Ausgepackt wurden die Pakete auch wirklich erst zum Fest, „das war uns fast schon heilig“, sagt Ilona Pompe. Dann kamen vor allem Kakao, Apfelsinen, Kaffee, Backzutaten und Schokolade zum Vorschein. „Und natürlich Strumpfhosen, die waren hier ja so teuer.“ Einen warmen Wintermantel von damals hat sie auch noch im Schrank hängen – tragen tut sie ihn allerdings nie.

Leere Kaffeedosen und Bierbüchsen wurden nicht weggeworfen

Selbst die Verpackungen der Westprodukte hatten für die gelernte Industriekauffrau mitunter einen ganz besonderen Stellenwert. So erinnert sie sich daran, dass leere Kaffeedosen und Bierbüchsen nicht etwa weggeworfen, sondern sauber auf dem Küchenschrank aufgereiht wurden. „Die waren so schön bunt.“ Auch die Obstkonserven wurden für besondere Anlässe aufbewahrt – in diesem Fall für die Jugendweihe ihres Sohnes. Die war dann allerdings erst 1990 und damit kurz nach der Wende: „Die Konserven wollte dann keiner mehr.“

"Wir wussten nicht, wie man Kiwis isst”

Und dann waren da ja auch noch diese seltsam pelzigen Früchte, die niemand kannte: Kiwis. „Wir standen davor und wussten nicht, was das ist und wie man das isst.“ Lange sei familiär beraten worden, was damit zu tun ist. Vielleicht kochen, so ähnlich wie Kartoffeln?
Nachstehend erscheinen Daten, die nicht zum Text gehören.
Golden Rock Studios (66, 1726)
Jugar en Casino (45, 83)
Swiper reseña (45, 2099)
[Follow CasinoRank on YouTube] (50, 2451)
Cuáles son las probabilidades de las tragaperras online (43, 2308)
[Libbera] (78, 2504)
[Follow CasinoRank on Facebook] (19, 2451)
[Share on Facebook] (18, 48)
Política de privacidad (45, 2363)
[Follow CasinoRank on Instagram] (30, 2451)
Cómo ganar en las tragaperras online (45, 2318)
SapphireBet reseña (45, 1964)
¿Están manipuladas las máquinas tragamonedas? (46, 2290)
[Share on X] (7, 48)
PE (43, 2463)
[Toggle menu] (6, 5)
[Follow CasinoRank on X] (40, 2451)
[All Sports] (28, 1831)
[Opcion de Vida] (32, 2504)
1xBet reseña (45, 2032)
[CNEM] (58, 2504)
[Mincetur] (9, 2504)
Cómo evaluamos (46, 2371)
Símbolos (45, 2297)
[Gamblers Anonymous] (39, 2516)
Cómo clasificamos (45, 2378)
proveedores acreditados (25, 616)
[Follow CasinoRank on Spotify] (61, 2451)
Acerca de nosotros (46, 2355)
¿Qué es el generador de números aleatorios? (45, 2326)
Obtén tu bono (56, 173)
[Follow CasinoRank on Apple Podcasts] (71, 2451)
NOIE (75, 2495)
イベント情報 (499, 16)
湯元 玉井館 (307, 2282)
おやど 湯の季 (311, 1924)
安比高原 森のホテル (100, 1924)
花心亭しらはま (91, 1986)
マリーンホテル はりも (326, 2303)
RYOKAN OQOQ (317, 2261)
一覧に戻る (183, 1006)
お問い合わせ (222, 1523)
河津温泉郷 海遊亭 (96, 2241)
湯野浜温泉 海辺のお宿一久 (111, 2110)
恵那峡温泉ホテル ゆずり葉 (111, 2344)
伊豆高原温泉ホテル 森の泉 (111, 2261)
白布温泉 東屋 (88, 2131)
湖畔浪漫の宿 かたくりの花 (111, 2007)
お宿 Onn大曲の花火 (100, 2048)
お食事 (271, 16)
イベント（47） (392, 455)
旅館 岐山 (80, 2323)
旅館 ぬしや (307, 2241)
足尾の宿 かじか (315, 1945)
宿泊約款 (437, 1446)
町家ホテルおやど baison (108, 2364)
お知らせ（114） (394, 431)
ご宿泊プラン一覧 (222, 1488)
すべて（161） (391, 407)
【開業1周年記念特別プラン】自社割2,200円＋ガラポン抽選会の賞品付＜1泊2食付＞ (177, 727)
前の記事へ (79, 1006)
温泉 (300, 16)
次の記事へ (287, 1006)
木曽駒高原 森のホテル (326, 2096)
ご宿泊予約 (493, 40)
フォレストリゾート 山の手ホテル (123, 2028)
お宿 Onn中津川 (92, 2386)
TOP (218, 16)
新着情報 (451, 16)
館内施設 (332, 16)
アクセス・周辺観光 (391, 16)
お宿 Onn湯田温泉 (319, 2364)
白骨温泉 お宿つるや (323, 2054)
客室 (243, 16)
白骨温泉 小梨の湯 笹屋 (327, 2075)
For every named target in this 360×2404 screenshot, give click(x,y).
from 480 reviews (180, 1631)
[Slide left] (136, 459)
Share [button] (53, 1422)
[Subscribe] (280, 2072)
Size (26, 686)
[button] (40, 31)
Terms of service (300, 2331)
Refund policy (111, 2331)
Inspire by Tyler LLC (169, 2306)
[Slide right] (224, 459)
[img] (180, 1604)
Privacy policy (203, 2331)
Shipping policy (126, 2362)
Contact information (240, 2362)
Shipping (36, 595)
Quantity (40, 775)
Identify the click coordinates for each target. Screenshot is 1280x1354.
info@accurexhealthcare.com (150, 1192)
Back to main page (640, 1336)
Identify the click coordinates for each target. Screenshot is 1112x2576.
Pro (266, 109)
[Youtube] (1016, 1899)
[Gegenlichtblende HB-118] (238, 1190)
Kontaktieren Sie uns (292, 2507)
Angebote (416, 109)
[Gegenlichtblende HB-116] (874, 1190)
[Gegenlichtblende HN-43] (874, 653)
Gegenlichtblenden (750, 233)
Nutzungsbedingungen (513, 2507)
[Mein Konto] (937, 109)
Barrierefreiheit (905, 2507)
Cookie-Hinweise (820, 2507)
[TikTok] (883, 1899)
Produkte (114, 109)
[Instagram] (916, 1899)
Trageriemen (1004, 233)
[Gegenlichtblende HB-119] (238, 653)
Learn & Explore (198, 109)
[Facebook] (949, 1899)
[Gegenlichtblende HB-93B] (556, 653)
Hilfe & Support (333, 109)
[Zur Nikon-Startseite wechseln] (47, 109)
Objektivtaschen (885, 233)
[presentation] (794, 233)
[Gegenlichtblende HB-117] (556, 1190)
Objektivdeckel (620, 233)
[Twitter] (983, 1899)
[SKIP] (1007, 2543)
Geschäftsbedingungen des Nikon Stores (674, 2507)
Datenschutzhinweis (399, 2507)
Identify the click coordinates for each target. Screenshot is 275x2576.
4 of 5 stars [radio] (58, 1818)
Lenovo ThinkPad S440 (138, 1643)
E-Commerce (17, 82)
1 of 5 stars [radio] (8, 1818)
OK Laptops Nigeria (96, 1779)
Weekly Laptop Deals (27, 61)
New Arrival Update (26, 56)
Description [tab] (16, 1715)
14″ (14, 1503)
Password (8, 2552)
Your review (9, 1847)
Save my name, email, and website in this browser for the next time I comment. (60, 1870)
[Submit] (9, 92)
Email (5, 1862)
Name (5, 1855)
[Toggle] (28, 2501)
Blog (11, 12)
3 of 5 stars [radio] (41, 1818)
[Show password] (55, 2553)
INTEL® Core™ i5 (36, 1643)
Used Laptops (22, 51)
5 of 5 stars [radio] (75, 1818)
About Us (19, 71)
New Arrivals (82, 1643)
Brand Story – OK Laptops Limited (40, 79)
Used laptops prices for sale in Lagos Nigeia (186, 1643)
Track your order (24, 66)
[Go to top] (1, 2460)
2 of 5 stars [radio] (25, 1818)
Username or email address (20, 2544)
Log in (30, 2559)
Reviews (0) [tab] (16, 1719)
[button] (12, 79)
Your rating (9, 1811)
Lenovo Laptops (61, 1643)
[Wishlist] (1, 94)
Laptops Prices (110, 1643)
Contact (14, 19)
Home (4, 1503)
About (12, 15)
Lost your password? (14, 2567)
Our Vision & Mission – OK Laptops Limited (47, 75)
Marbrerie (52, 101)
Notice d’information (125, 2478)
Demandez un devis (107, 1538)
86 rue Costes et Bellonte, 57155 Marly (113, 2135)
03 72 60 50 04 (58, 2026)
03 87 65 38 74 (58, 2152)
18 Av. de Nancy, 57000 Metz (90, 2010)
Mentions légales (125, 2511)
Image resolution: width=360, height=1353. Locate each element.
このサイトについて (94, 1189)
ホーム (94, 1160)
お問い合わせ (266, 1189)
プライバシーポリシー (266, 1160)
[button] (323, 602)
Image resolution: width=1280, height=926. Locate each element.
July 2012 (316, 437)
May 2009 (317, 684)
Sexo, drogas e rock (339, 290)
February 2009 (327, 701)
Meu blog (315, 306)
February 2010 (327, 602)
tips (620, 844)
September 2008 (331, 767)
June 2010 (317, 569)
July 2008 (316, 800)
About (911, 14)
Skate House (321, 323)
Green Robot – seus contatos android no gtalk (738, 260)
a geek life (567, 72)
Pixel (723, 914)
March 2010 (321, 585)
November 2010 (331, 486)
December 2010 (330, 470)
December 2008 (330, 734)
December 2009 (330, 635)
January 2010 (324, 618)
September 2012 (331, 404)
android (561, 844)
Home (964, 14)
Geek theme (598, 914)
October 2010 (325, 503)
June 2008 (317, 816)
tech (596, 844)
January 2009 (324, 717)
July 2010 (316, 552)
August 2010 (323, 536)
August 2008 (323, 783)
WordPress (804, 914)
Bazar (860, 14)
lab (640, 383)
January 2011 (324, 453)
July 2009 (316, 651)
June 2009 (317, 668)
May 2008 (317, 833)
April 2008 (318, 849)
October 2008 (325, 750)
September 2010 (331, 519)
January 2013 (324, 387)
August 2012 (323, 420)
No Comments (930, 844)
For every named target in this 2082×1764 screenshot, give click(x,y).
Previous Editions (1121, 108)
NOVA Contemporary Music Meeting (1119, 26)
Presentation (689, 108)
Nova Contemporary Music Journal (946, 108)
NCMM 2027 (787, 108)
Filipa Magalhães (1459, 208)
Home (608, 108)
„Wir haben dann mal eine aufgeschnitten und festgestellt, dass man sie roh essen kann.“ Die geschmackliche Begeisterung hielt sich allerdings in Grenzen: „Sie war noch hart und hat nicht besonders gut geschmeckt.“

Nach der Wende hörten die Zusendungen dann schlagartig auf, worüber Ilona Pompe schon ein wenig enttäuscht war. Nun konnte man zwar alles selbst kaufen, aber trotzdem hat von da an zu Weihnachten immer irgendwas gefehlt, sagt sie. Das habe sich auch bis heute nicht geändert.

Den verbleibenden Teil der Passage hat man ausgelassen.